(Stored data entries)

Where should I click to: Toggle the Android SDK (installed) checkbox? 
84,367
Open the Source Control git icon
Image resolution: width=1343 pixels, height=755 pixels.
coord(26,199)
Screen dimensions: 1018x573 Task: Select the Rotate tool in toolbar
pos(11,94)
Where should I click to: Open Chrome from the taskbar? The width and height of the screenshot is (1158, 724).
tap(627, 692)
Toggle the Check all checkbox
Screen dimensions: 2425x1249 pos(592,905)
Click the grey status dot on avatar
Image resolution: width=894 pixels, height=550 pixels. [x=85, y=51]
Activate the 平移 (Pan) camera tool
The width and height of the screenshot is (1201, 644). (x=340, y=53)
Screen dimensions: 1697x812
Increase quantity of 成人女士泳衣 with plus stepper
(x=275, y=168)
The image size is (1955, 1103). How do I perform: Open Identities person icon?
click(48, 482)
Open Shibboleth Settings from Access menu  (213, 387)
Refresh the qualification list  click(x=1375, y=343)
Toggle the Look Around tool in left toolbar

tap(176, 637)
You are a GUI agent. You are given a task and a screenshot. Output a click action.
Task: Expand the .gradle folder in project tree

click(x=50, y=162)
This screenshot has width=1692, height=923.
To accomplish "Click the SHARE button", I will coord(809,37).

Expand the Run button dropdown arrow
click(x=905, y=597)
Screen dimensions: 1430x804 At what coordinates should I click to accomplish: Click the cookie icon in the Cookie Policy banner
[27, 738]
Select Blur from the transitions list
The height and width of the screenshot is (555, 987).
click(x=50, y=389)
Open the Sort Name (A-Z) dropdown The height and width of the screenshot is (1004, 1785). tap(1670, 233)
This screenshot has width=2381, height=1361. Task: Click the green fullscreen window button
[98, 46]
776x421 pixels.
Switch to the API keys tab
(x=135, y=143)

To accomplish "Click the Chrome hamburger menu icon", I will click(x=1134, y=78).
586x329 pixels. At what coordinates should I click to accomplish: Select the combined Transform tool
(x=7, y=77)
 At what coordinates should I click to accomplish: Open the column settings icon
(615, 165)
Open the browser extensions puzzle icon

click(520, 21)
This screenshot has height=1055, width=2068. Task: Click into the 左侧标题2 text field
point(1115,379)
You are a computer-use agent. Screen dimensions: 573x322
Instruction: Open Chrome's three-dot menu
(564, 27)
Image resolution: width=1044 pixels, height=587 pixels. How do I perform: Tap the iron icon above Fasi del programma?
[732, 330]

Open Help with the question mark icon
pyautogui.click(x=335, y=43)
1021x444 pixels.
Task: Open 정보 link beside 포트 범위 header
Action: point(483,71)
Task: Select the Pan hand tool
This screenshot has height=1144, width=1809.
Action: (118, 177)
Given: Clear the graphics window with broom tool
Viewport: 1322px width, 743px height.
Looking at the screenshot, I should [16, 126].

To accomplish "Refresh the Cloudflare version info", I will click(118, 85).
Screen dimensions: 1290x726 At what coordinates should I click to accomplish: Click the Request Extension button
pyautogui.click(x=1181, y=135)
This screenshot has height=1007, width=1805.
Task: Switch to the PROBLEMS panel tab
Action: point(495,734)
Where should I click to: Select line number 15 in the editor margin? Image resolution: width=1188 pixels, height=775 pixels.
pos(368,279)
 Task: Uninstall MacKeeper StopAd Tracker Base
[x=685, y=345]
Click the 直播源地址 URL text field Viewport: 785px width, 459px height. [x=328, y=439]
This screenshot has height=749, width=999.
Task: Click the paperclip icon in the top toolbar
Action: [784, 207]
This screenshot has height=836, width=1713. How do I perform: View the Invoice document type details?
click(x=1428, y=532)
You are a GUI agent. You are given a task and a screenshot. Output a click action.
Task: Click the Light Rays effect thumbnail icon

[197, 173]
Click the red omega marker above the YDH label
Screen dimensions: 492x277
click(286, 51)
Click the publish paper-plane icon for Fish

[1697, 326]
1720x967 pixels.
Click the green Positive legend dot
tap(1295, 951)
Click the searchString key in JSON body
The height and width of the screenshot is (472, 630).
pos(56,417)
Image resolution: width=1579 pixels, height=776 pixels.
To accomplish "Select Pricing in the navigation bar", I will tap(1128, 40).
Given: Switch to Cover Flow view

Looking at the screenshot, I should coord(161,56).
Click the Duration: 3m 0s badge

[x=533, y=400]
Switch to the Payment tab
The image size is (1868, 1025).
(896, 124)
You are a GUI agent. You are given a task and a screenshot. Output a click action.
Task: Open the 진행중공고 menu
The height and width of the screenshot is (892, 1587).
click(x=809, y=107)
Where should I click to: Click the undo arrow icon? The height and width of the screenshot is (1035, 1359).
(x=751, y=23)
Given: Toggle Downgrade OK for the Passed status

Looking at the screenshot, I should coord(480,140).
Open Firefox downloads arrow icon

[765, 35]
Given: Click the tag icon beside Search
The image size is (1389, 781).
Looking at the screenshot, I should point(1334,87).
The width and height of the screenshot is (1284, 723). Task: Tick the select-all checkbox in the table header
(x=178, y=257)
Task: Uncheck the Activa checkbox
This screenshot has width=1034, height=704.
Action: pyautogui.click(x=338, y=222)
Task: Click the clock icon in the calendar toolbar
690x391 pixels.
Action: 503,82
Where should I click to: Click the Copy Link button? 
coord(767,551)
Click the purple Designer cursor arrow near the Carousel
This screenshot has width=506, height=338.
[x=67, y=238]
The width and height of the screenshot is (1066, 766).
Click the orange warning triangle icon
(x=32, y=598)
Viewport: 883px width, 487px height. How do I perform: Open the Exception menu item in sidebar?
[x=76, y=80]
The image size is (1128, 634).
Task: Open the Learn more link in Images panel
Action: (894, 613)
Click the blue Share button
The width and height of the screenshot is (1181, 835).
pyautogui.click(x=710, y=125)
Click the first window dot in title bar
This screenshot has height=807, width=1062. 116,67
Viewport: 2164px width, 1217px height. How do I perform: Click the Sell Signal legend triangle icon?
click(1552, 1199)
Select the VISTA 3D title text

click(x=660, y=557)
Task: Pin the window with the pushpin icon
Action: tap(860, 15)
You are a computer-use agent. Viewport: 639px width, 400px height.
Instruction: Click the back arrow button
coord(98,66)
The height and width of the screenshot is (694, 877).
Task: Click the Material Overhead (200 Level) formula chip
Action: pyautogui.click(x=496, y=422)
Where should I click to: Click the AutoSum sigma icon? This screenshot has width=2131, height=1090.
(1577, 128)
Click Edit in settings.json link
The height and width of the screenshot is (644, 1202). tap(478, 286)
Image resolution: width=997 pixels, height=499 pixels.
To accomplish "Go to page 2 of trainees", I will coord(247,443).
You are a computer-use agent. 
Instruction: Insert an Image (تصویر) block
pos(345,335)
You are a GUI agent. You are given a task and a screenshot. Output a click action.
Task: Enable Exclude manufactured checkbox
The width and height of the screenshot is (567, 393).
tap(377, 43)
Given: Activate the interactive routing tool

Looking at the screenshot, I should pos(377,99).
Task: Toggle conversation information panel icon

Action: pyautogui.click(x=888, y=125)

▶ **Exercise details**
Gather all lines of the records that include the word "Refresh".

▶ **Task solution**
Refresh the qualification list  click(x=1375, y=343)
To accomplish "Refresh the Cloudflare version info", I will click(118, 85).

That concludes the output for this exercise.